BEGIN Source material

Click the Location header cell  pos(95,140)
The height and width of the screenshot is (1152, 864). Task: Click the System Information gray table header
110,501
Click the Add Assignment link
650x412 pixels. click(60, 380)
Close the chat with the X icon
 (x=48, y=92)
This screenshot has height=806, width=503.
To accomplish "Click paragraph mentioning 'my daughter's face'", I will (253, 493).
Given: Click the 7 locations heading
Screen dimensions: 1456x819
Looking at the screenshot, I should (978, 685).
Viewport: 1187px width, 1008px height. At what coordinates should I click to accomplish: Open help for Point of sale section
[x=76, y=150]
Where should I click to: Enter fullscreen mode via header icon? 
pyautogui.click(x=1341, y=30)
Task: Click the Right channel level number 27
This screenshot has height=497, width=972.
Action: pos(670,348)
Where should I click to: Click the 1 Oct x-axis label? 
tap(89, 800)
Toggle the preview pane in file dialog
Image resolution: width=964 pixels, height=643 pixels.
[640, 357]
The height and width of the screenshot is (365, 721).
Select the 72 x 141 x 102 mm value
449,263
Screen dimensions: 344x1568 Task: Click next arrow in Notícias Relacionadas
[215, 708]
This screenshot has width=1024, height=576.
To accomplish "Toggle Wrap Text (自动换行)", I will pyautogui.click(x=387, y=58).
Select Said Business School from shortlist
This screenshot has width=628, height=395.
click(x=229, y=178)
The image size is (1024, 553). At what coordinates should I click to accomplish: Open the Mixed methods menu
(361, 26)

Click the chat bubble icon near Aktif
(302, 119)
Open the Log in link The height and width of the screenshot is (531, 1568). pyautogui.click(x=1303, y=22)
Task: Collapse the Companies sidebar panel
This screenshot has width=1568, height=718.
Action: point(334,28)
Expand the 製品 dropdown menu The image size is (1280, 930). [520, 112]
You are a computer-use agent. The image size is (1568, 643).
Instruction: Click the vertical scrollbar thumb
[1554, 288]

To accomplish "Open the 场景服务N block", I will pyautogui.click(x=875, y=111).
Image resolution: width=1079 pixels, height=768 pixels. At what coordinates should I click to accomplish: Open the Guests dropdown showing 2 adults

END Source material

# Exercise
Only the lines containing "dropdown" are needed; copy each of them from the data.

# Task output
Expand the 製品 dropdown menu The image size is (1280, 930). [520, 112]
Image resolution: width=1079 pixels, height=768 pixels. At what coordinates should I click to accomplish: Open the Guests dropdown showing 2 adults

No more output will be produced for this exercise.